The global economy faces a “grim outlook”, World Bank president David Malpass has warned, as the aftershocks of the pandemic continue to weigh on growth – especially in poor countries.
His organisation’s latest forecast predicts global growth will slow to 4.1% this year from 5.5% in 2021.
It attributed the slowdown to virus threats, government aid unwinding and an initial rebound in demand fading.
But Mr Malpass said his greatest worry was widening global inequality.
“The big drag is the inequality that’s built into the system,” he told the BBC, noting that poorer countries were especially vulnerable to economic damage from efforts to fight inflation.
“The outlook for the weaker countries is still to fall further and further behind. That causes insecurity.”
Separately, the World Economic Forum (WEF) warned that divergent economic recoveries were making it harder to collaborate on global challenges such as climate change.
“Widening disparities within and between countries will not only make it more difficult to control Covid-19 and its variants, but will also risk stalling, if not reversing, joint action against shared threats that the world cannot afford to overlook,” the WEF said in its annual global risks report on Tuesday.
The World Bank’s Global Economic Prospects report said that in 2021 the world’s economy bounced back from the pandemic with the strongest post-recession expansion in 80 years.
But the gains are expected to slow this year, as virus variants and rapidly rising prices for items such as food and energy weigh on households. Globally, inflation is at its highest rate since 2008, the report says.
The bank, which lends to countries around the world, also warned that supply chain bottlenecks and the unwinding of stimulus programmes posed risks.
The slowdown in the second half of 2021 was already larger than the bank had expected in its June forecast due to the spread of the Omicron and Delta Covid variants. It expects a “pronounced slowdown” this year, and predicts global growth will decelerate further in 2023, to 3.2%.
“The reality is that Covid and the shutdowns are still taking a huge toll and that’s especially true on people in poorer countries,” Mr Malpass said. “Just a grim outlook.”
Driving the global slowdown are China, where the rate of growth is expected to drop to 5.1% from 8% last year, and the US, which is forecast to expand by 3.7% this year compared with 5.6% in 2021. In the eurozone, expansion will slow to 4.2% this year from 5.2%, the bank predicts.
India presents a bright spot, with the growth rate expected to rise from 8.3% to 8.7% this year.
But many emerging markets continue to struggle with additional challenges, such as lower vaccination rates.
In Latin America and the Caribbean, for instance, growth is expected to slow to 2.6% in 2022, from 6.7% last year.
By 2023, economic activity in all advanced economies, such as the US, Euro area and Japan, is likely to have recovered from the hit it took during the pandemic, the bank said.
But output in developing and emerging countries is expected to remain 4% lower than it was before Covid struck.

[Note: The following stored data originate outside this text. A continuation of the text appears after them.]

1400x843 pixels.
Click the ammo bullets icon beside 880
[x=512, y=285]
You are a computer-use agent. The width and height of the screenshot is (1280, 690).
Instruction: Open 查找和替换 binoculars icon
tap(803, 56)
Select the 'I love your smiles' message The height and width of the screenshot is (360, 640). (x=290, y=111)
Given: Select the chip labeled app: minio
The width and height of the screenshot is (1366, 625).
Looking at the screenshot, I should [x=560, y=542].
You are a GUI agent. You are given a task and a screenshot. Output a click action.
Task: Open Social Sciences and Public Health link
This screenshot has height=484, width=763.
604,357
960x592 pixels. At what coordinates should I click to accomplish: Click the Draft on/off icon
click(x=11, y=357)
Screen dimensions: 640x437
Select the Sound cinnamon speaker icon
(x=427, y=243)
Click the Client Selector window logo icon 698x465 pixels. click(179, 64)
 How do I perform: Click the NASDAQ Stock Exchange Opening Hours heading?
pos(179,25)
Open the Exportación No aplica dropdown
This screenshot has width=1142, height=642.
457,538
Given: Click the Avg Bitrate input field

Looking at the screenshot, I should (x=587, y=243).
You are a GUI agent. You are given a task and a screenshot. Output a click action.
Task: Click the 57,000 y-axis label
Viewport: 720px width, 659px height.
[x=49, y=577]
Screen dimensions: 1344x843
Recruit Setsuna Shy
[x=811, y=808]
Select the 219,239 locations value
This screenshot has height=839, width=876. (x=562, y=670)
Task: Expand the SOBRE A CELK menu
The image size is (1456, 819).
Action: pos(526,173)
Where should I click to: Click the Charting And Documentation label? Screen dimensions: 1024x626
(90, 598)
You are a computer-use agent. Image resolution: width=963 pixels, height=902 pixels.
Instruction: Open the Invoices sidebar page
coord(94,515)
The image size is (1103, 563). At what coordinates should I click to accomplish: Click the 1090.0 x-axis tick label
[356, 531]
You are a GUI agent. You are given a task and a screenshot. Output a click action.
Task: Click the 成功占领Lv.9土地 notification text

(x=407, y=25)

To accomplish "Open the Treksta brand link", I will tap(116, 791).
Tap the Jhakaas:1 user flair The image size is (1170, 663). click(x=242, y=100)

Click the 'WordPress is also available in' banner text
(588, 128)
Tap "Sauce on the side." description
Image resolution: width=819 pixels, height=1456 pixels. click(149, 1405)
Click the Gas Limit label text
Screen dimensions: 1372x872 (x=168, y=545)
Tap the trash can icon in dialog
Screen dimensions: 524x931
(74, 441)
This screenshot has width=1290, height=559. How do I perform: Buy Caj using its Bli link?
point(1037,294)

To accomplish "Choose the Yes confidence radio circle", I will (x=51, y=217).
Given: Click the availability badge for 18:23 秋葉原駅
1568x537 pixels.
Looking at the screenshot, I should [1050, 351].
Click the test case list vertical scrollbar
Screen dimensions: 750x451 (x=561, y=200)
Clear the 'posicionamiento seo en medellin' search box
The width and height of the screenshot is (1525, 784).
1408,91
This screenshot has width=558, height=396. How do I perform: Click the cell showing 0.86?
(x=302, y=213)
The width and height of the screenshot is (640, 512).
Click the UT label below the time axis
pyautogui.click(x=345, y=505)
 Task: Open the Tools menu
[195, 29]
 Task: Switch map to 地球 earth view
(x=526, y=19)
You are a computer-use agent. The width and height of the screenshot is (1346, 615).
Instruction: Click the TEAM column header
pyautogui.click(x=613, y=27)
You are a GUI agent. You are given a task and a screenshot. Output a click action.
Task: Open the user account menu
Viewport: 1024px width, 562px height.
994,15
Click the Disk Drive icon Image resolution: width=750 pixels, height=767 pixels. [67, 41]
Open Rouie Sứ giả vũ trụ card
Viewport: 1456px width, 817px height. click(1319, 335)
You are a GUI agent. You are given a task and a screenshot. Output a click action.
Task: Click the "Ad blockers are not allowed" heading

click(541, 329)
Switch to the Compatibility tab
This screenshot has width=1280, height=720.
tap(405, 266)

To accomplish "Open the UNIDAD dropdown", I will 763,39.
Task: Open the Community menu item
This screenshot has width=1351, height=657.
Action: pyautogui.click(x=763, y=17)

Mr Malpass blamed stimulus programmes in the richest countries for worsening the divide by driving global inflation. While officials in many countries, including the US, are now expected to raise interest rates to try to rein in price increases, Mr Malpass warned higher borrowing costs could hurt economic activity – especially in weaker economies.
“The problem with rate hikes is it hurts people that need floating rate money… and that’s usually new businesses, women-owned businesses, developing country businesses,” Mr Malpass said.
He said he would prefer to see central banks focus on unwinding pandemic-era stimulus programmes, which buy assets such as mortgage-backed securities.
“That helps people at the upper end of the income curve, but doesn’t do much at all for people in lower incomes or in developing countries,” he said.
“An improvement, I think, would be if they bought less of that kind of asset and allowed the stimulus to taper in a way that would be beneficial for people more in the middle incomes, in the lower incomes and in developing countries.”